Por: Diario Digital Castelo Branco/Lusa
A Associação Distrital dos Agricultores de Castelo Branco (ADACB) disse hoje estar preocupada com o atraso na abertura para as candidaturas aos programas rurais de acesso aos fundos comunitários, situação que dizem penalizar o investimento agrícola.
A Associação Distrital dos Agricultores de Castelo Branco (ADACB) disse hoje estar preocupada com o atraso na abertura para as candidaturas aos programas rurais de acesso aos fundos comunitários, situação que dizem penalizar o investimento agrícola.
"Há uma quantidade de programas que são importantes para o mundo rural e para a agricultura e que, de facto, ou estão a meio gás ou ainda nem sequer abriram, nomeadamente todos os programas de formação profissional que são importantíssimos para dar a conhecer as várias técnicas agrícolas aos agricultores", afirmou hoje o presidente da ADACB, Mesquita Milheiro, durante a assembleia-geral da instituição.
Segundo Mesquita Milheiro, o Programa de Desenvolvimento Rural (PDR) 2020 tem registado atrasos significativos, com os agricultores a terem de esperar vários meses até verem as candidaturas serem aprovadas.
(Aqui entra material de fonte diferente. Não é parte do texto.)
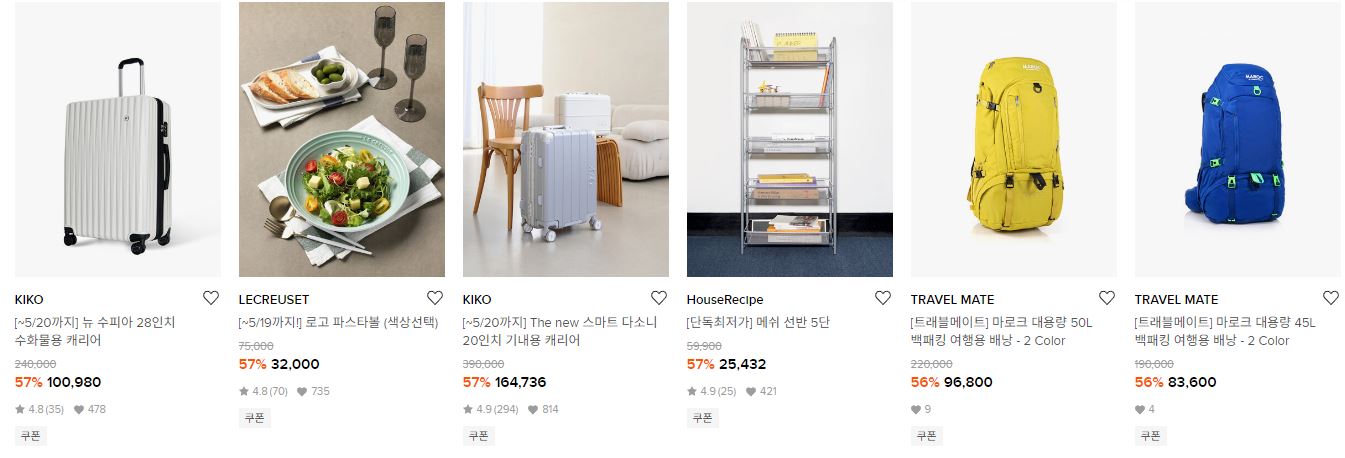Open the salad bowl product photo

click(342, 139)
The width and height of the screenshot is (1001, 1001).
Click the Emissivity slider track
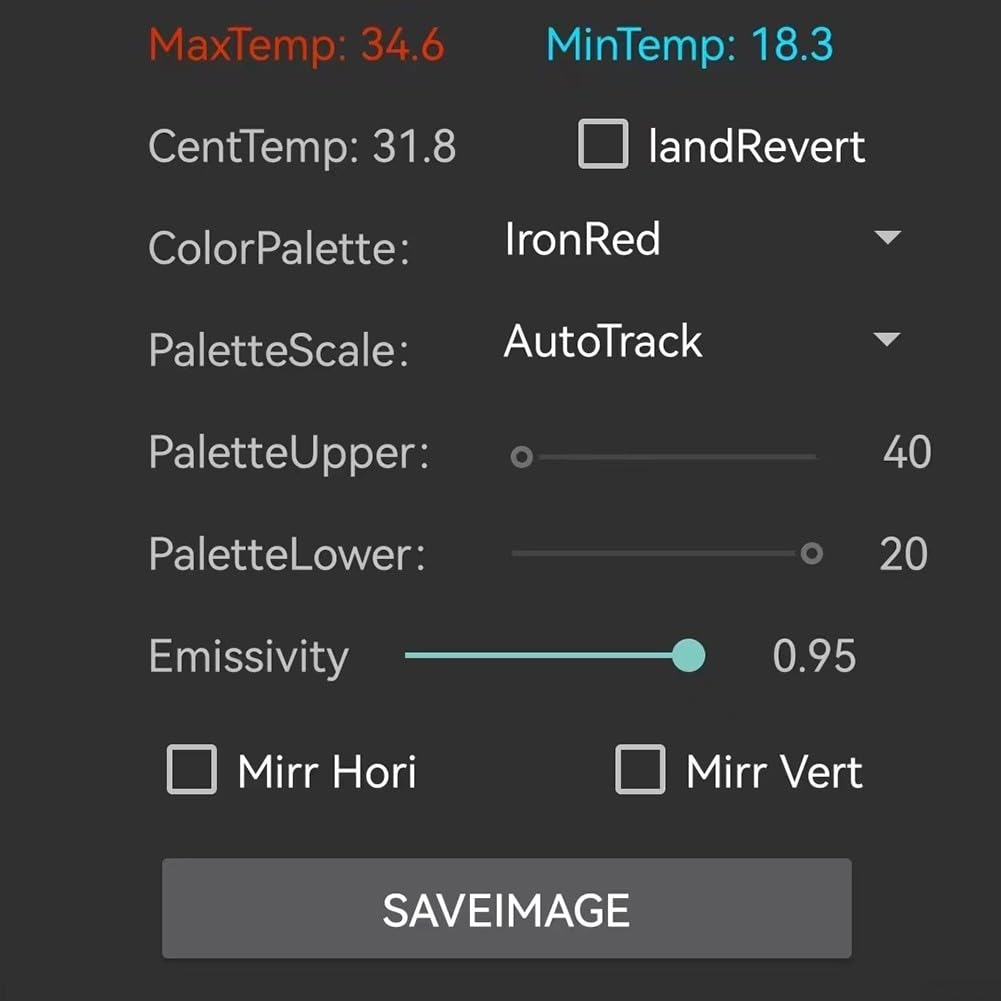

"Há agricultores que meteram projetos de investimento há mais de um ano e continuam à espera", referiu, sublinhando a necessidade de se agilizarem os processos de modo a que os agricultores possam avançar com os projetos de investimento sabendo com aquilo que contam.
Este responsável explicou que a ADACB já manifestou essa preocupação à Confederação Nacional de Agricultores no sentido de esta entidade reivindicar junto da tutela a necessidade de abrir os programas "o mais rápido possível" e também de "agilizar" os procedimentos relativos aos projetos de investimento.
Por outro lado, manifestou a apreensão relativa ao "velho problema" da comercialização da produção local que tem de enfrentar o "estrangulamento" provocado pelas grandes superfícies.
"Temos custos de produção elevadíssimos e cada vez mais dificuldades na comercialização porque as grandes superfícies controlam o mercado e, na maioria dos casos, preferem importar do que comprar localmente", apontou.
Durante a assembleia-geral foi ainda aprovado por unanimidade o plano de atividades e orçamento para 2017, cujo valor previsional é de 259.500 euros.
Entre as atividades que a associação pretende levar a cabo no próximo ano está a manutenção de todos os serviços e aconselhamento aos agricultores, bem como a candidatura a projetos e a aquisição de uma unidade móvel, equipada informaticamente e que permita levar até às localidades do distrito informação e serviços disponibilizados na sede da associação, no Fundão.
"É uma forma de estarmos mais perto do mundo rural e dos agricultores, levando-lhe toda a informação e serviços que prestamos aqui", disse.